Thematic investing is powerful because your are following a theme which is being supported by many others. This theme is usually one which is seen as disruptive. When this theme comes good, it will change the economic landscape. Investors flock to these schemes due to the high growth prospects they can deliver. Like all investments, there are pitfalls to avoid though!
Understand thematic investing
Opportunities it presents
Risks you should be aware of
Thematic investing requires identifying a theme and then backing it. You can achieve this by buying individual stocks or even funds which target specific sectors. Currently technology stocks are seen as a strong theme to back. This theme is based around the growing use of technology, but is expected to develop into a secondary theme, where we come to rely on technology to work, and even socialise from home.
Zoom Video Communications Inc whose shares are up nearly 50% since mid March, is an example of how thematic investing can be very powerful. Other ways to invest, are through a fund or ETF, which focuses on a thematic sector such as technology. Finally there are investment trusts such as Scottish Mortgage, which focus on disruptive companies across sectors.
This is the tricky part! Any investor buying into the online-shopping-is-replacing-the-high-street-theme, could of been forgiven for losing belief with AO world. Thematic investors would have identified its business model of selling white goods online as one for the future. Frustratingly the shares have range traded and worst, drop substantially over the last couple of years.
Yet if you had bought AO World in mid March, you would be +60% as investors backed its business model in light of the Coronavirus lock down and social distancing demands.
Right theme… wrong time.
Technology has been a huge out performer for the last 10 years, but was once a fad. The dot.com bubble of the late 1990’s is an example. Many investors lost money due to the theme not being backed by solid financials, in particular cash flow. Fast forward to 2020 and big tech companies are sitting on large cash reserves from ever increasing sales. Sometimes a theme can be correct, but the money making (cash generation) does not necessarily follow through until later.
Future themes can be divided in the ones we already know are going to become reality, such as an increase in working from home, and ones we don’t know about. Working from home means firms who provide software and technological solutions will do well.
Renewable energy, though wind farms and solar panel manufacturers are clear favourites but still have further to go.
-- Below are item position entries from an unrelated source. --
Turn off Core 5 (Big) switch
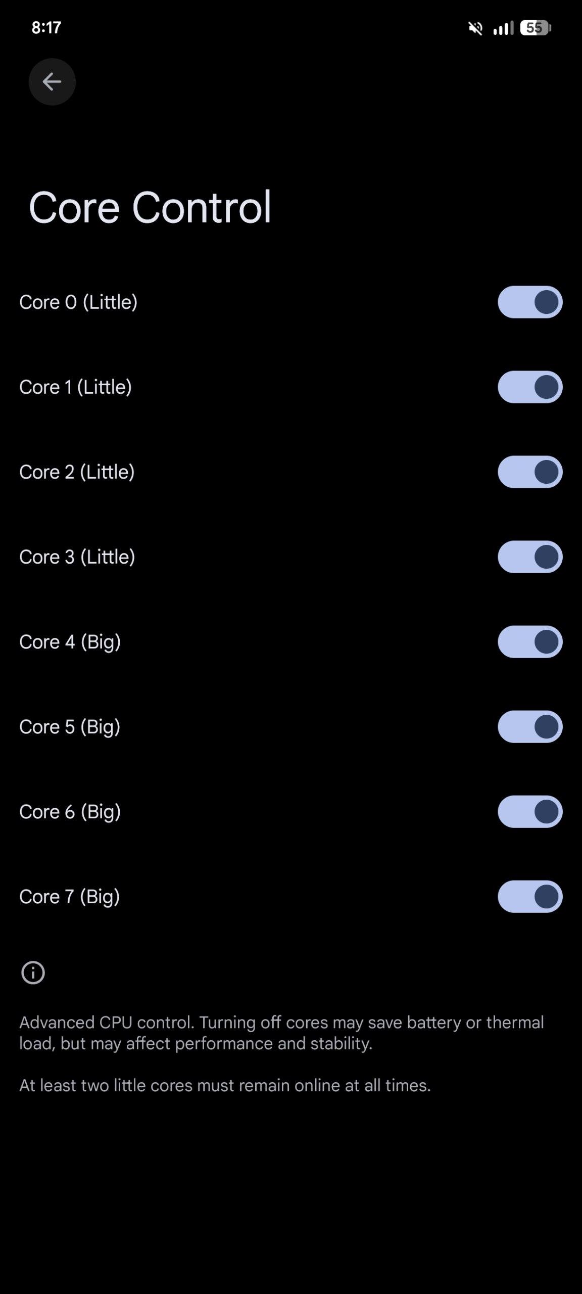582x1294 pixels. click(x=529, y=727)
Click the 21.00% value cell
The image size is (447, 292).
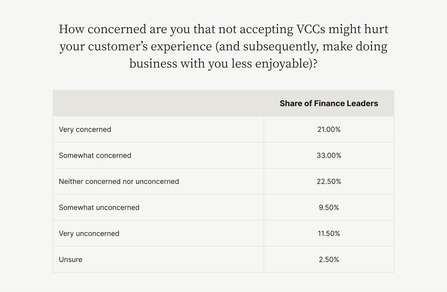[x=329, y=129]
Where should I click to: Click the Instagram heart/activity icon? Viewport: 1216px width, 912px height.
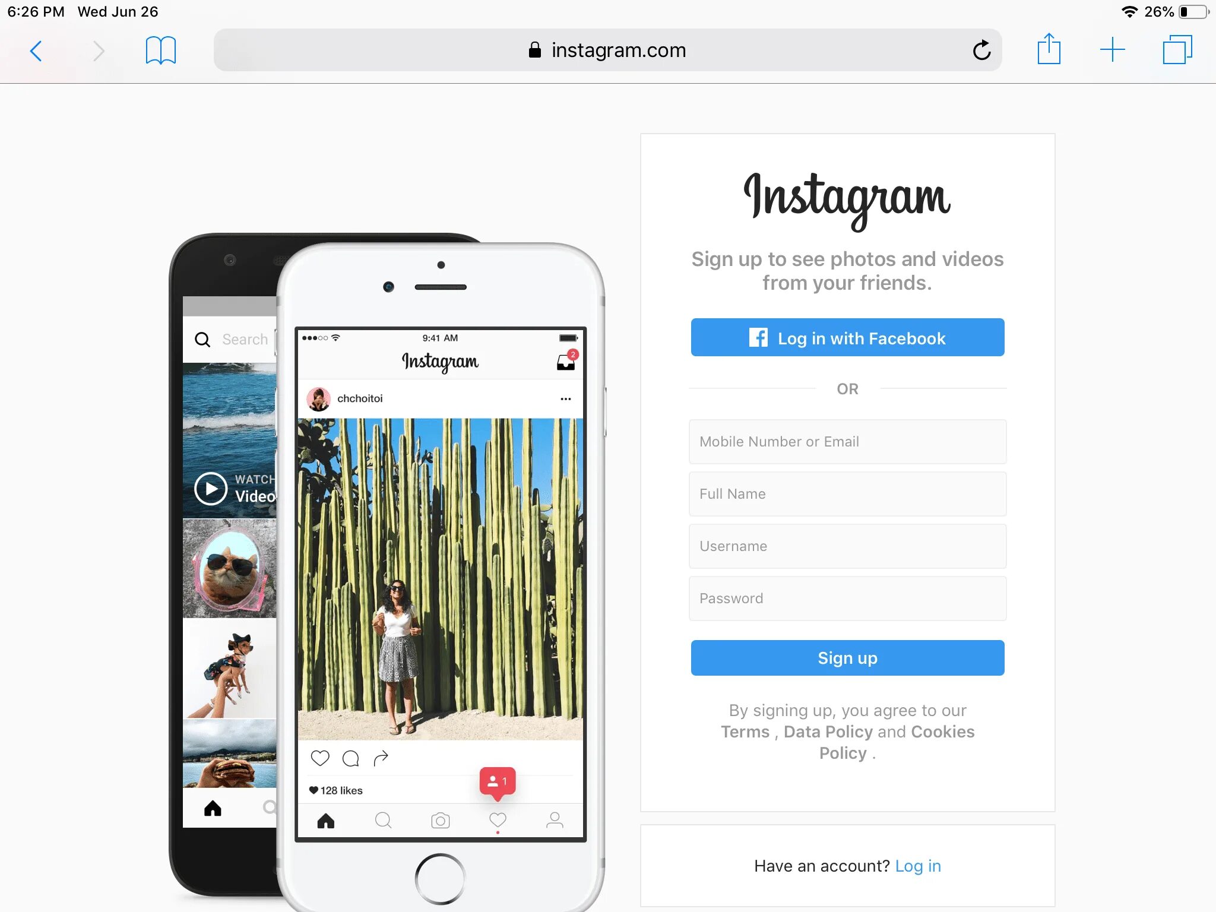click(x=496, y=820)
BP is already active in this sphere, which suggests it sees a future in it – maybe at the expense of oil? If oil majors invest in renewable energy, then one can appreciate how powerful thematic investing can be.
Look out for government support. The German government is encouraging Germans to buy electric cars, which will be a boon to electric car makers at the affordable end of the market, such as Volkswagen.
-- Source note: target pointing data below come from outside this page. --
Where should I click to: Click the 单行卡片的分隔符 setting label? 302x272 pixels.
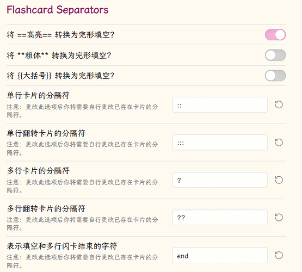tap(38, 95)
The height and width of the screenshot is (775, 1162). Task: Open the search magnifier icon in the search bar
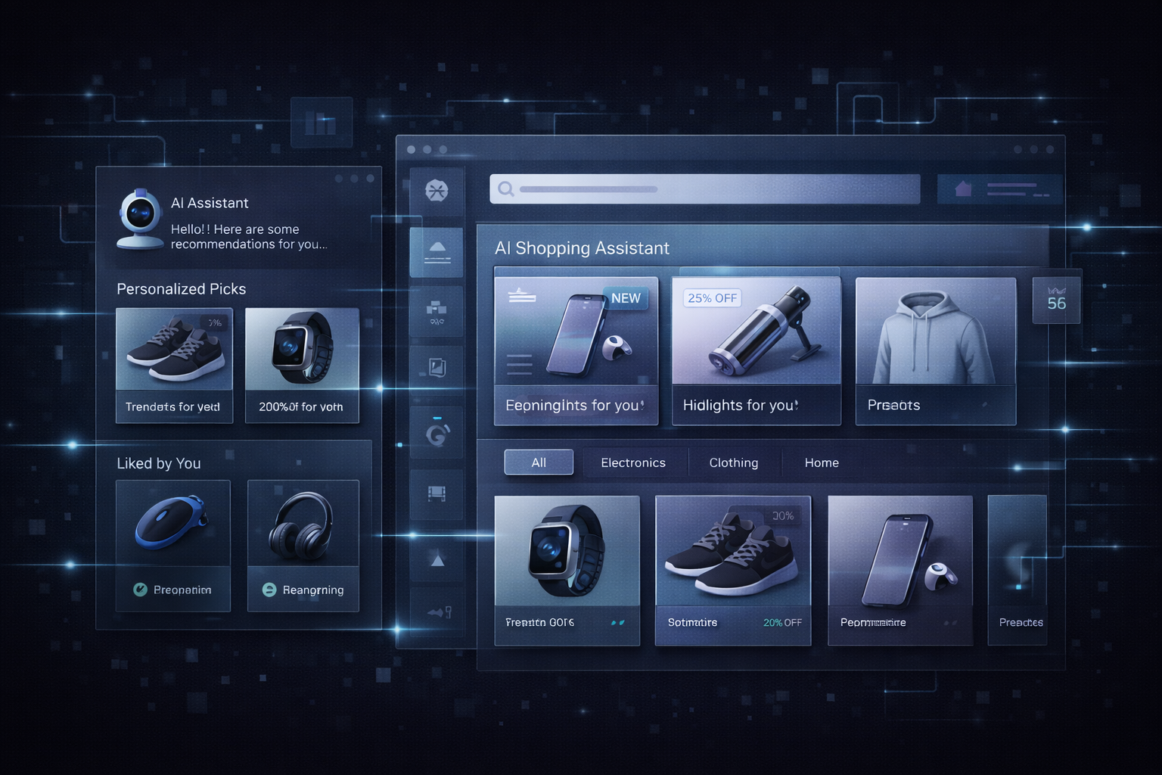tap(505, 188)
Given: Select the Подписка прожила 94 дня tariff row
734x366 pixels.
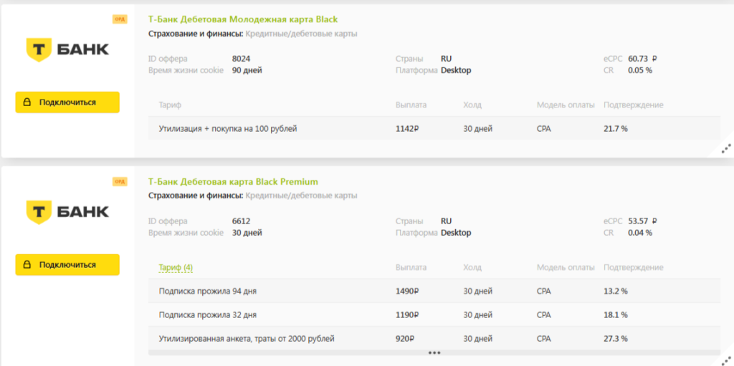Looking at the screenshot, I should (207, 292).
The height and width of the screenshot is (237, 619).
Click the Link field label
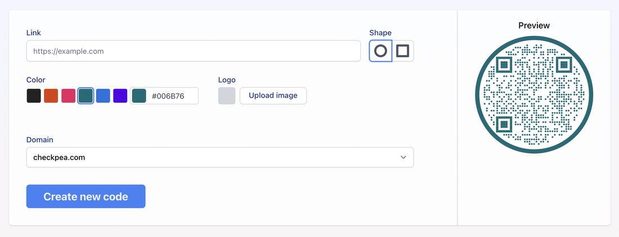pos(34,33)

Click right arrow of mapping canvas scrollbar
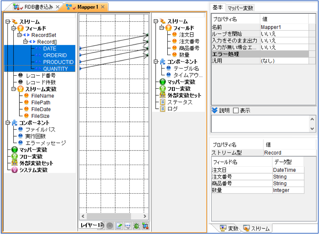click(145, 216)
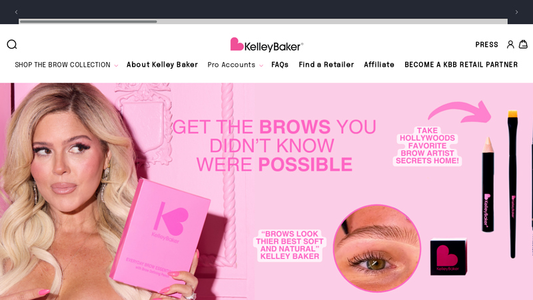The height and width of the screenshot is (300, 533).
Task: Click chevron beside Shop The Brow Collection
Action: click(x=116, y=65)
Cannabis is seen as an exciting opportunity, as it increasingly becomes legalized. Some feel it has a future as a form of pain relief for illnesses. It is also legal to smoke in Canada. After the initial excitement, returns have been mixed. Innovative Industrial Properties inc, HEXO Corp. and GW pharmaceuticals plc are either down substantially or range bound.
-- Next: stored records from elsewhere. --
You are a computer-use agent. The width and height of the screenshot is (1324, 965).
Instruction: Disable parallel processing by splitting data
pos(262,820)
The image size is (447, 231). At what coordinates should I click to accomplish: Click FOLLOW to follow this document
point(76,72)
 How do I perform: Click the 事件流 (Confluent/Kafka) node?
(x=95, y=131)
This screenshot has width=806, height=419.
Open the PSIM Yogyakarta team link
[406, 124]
Another recent theme has been the rise of Environmental, social and governance, or ESG for short. This is where companies display care to the environment, its employees and to the such things as shareholder pay. The argument being that if you not look after the above in the process of business, you will damaging parts of our society. Theoretically, companies which manage to display concern will survive longer due to having engaged staff and shareholders.
It is not completely clear how to achieve ESG compliance. How could an oil company achieve this, when their operations are inherently polluting. BP recently stated that they had an ambition to be carbon neutral by 2050. One has to wonder if this theme and the take up by companies is part of a marketing strategy, rather than a true attempt at change. For investors you need to decide whether excluding entire sectors from your portfolio is worthwhile returns wise.
Never forget that what drives equities is earnings upgrades. For better or for worst, sometimes these upgrades are driven by creative accounting. This means you can lose everything if the theme does not come through. The braver ones among you may be able to surf a wave of irrational exuberance. This could also lead to overvalued stocks in a sector that many investors feel is the next best thing.
Spotting a winner-take-all theme is difficult and best left to professional investors. Their offerings in funds and investment trusts are well worth it. Keep a close eye on performance though, and check what their top 10 holdings are actually doing. Are these holdings really in line with a thematic theme?
Don’t beat yourself up if you miss the first move.
It is unlikely that investors who bought into Apple and Google at the start are still shareholders today. Once you do buy in and enjoy strong share price appreciation, keep a disciplined approach by regularly banking profits through reducing your holding(s). You can ensure that if the theme does not eventually come through, you have still made some money!